Renal vascular disease is usually described as a complication of classic PAN. The occurrence of multiple arterial aneurysms is a classical feature of PAN and is identified in 50–60% of cases, with kidney involvement 80–90% of cases [1315]. Spontaneous renal hemorrhage is a rare but fatal clinical condition. In addition to PAN, malignant and benign neoplasms, vascular disease, renal vein thrombosis, and polycystic kidney disease are common etiologies of spontaneous perirenal hemorrhage [16]. In patients on hemodialysis, spontaneous renal hemorrhage can occur due to anticoagulation therapy during hemodialysis [17]. In our clinical case, the rapid progression of glomerulonephritis and high serum titer of MPO-ANCA were consistent with MPA, rather than PAN. Furthermore, there was no evidence of malignant and benign neoplasm, arteriovenous fistula, renal vein thrombosis, or polycystic kidney disease upon CT findings. Therefore, we inferred that the renal hemorrhage was due to a rupture of the renal artery caused by AAV. Disruption of the internal and external elastic laminae is noted, and may contribute to the development of aneurysmal dilation. In addition to arterial narrowing and thrombosis, inflammation can weaken the vessel wall and lead to aneurysm formation in AAV [6]. However, other etiologies, such as PAN, malignant and benign neoplasms, vascular disease, renal vein thrombosis, and polycystic kidney disease, could not be completely ruled out, and the risk for bleeding may have increased because of the use of anticoagulant therapy as a preventive measure for venous thromboembolism.

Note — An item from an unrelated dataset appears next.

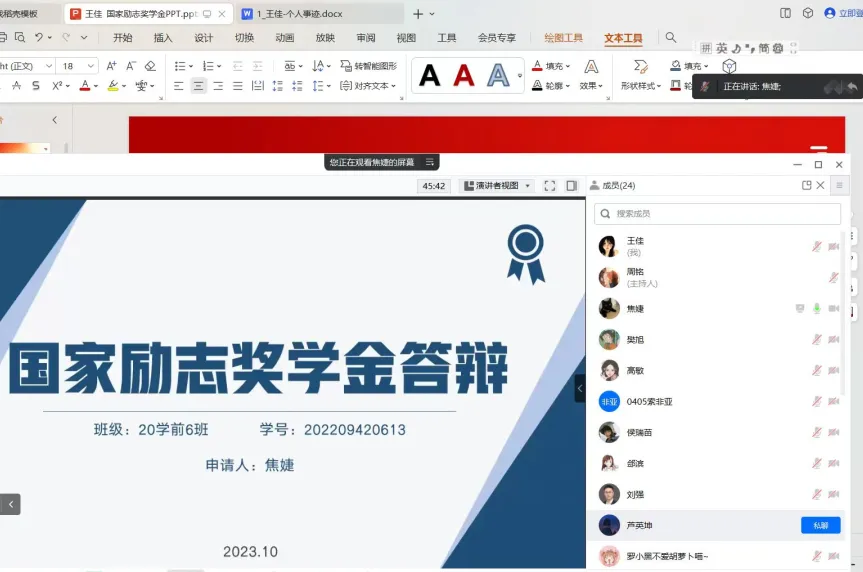This screenshot has height=572, width=863.
Task: Click the 搜索成员 search field
Action: 717,214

The treatment of AAV complicated by a ruptured renal artery should include supportive therapy, such as fluid resuscitation and transfusion, and transcatheter arterial embolization if active bleeding is suspected. There have been reported cases of renal artery rupture recurrence [4, 5]. Additional immunosuppression can be occasionally considered as a treatment option if vasculitis is considered the underlying cause. In the reported cases of AAV-associated ruptures of the renal artery listed in Table 1, all patients survived; however, in 50% of cases (i.e., 5 of 10 cases), regular hemodialysis for end-stage renal disease was required.

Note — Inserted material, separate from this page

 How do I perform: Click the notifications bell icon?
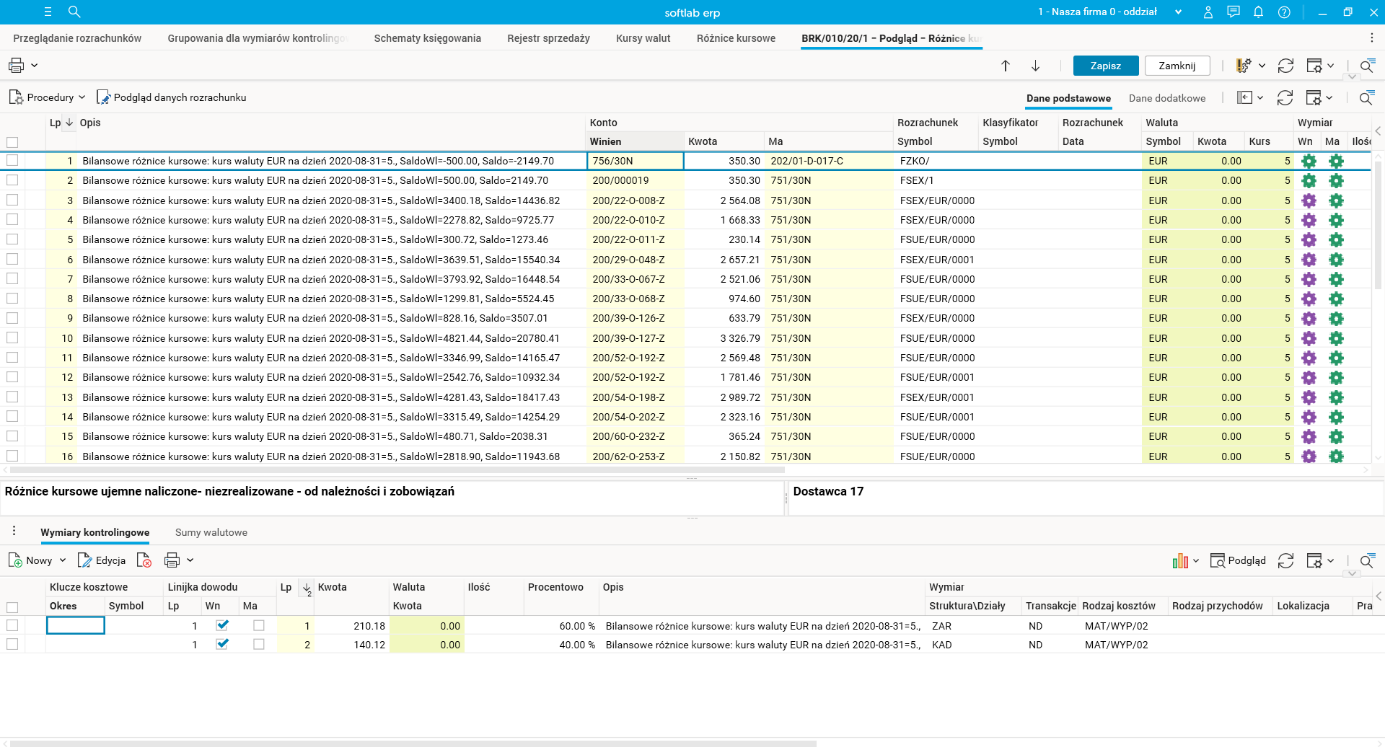1259,12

In this case, we administered MZR for maintenance therapy. MZR is an imidazole nucleoside and an immunosuppressive agent [18]. MZR is reportedly associated with a lower incidence of drug-related adverse events in comparison with cyclophosphamide (CPA) [19]. Recent reports have shown that MZR is safe and effective in maintaining remission and preventing relapse, even against AAV with elderly people and with renal insufficiency undergoing hemodialysis [19, 20]. The administration of MZR seemed to assist with the tapering prednisolone. We administered MZR, because the patient was old, end-stage renal disease on hemodialysis and in consideration of the balance between suppression of the disease activity and adverse effects of CPA treatment, such as myelosuppression and severe infection.

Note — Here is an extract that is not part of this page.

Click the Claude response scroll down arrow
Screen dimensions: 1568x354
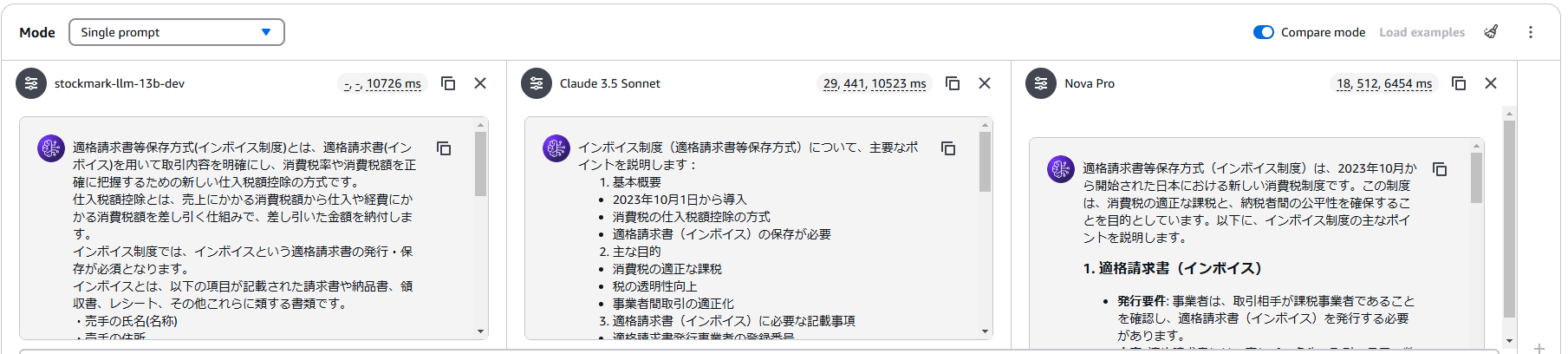985,331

In conclusion, this case report describes an unusual complication of MPA. Although small-vessel vasculitis predominates in MPA, inflammation of medium-size arteries may also occur. A ruptured renal artery should be considered in a patient with MPA, even in the absence of previous trauma and renal biopsy, when unexplained anemia or signs of shock occur. Renal artery embolization provides an effective treatment option for such patients in the emergency setting.

Acknowledgements

We gratefully acknowledge Dr. Takaaki Sakoma for histological assessment and Dr. Takayuki Hattori for angiographic management. We would like to thank Editage (http://www.editage.jp) for English language editing.

Conflict of interest

The authors have declared that no conflict of interest exists.

Ethical approval

This article does not contain any studies with human participants performed by any of the authors.

Informed consent

Informed consent was obtained from the participant included in the article.